SELECTED EXTRACT:
+---+
Prince-Bythewood said the first three pitch meetings were to rooms of white men, who listened politely, but were clearly uninterested.

But there was a palpable difference in the tone of the meeting when she pitched to Fox Searchlight, where the decision makers were two women of color. They bought the project before the meeting was over.

“It was one of the best experiences of my life,” Prince-Bythewood said. “They just got it. They just felt it in their souls. We’re ­passionate about this project, but they might even be more passionate about it. The people we are pitching to, who are sitting across from us, they are going to greenlight what they respond to.”

Inclusion riders

During her Oscar acceptance speech this year, Frances McDormand, star of Three Billboards Outside of Ebbing, Missouri, called for the industry to use “inclusion riders,” contracts that would require film and ­television projects to aim for gender and racial parity both on screen and off.

This is something Henderson committed to 15 years ago with Soul Food, requiring that half of all the episode directors in the series be women.
+---+
STORED DATA:
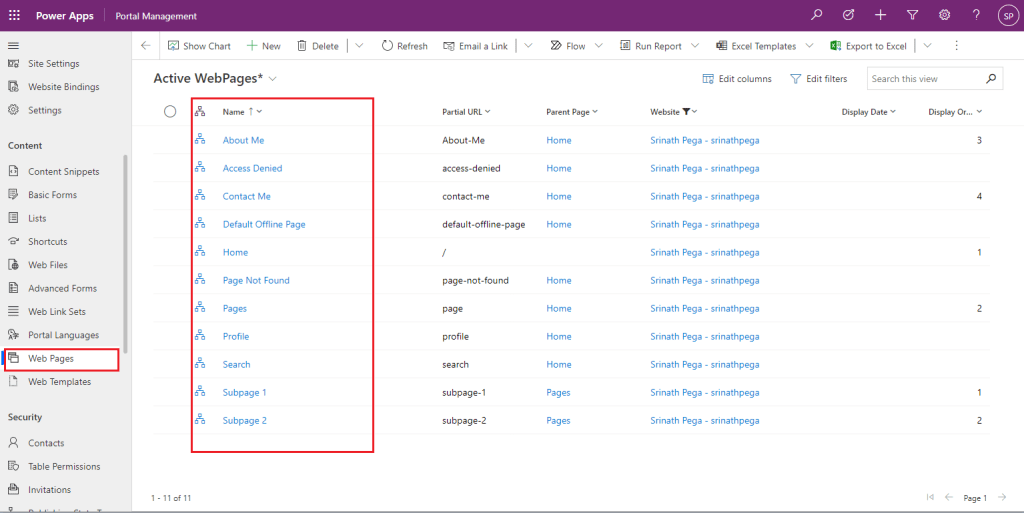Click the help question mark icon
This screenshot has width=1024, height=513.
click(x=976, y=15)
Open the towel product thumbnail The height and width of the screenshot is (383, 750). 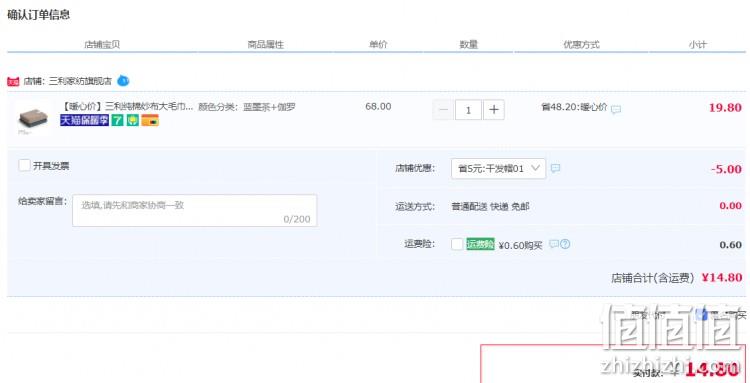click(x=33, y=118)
+---+
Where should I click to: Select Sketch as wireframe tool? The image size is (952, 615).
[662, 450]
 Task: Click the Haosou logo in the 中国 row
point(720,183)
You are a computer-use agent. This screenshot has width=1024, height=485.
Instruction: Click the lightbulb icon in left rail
+---+
WORK ORDER A: Reproduce everything in the passage on Hollywood pitch meetings from "Prince-Bythewood said the" down to "meeting was over.".
WORK ORDER B: Translate this sentence from the passage on Hollywood pitch meetings into Spanish: "They bought the project before the meeting was over."

REPLY A:
Prince-Bythewood said the first three pitch meetings were to rooms of white men, who listened politely, but were clearly uninterested.

But there was a palpable difference in the tone of the meeting when she pitched to Fox Searchlight, where the decision makers were two women of color. They bought the project before the meeting was over.

REPLY B: Compraron el proyecto antes de que terminara la reunión.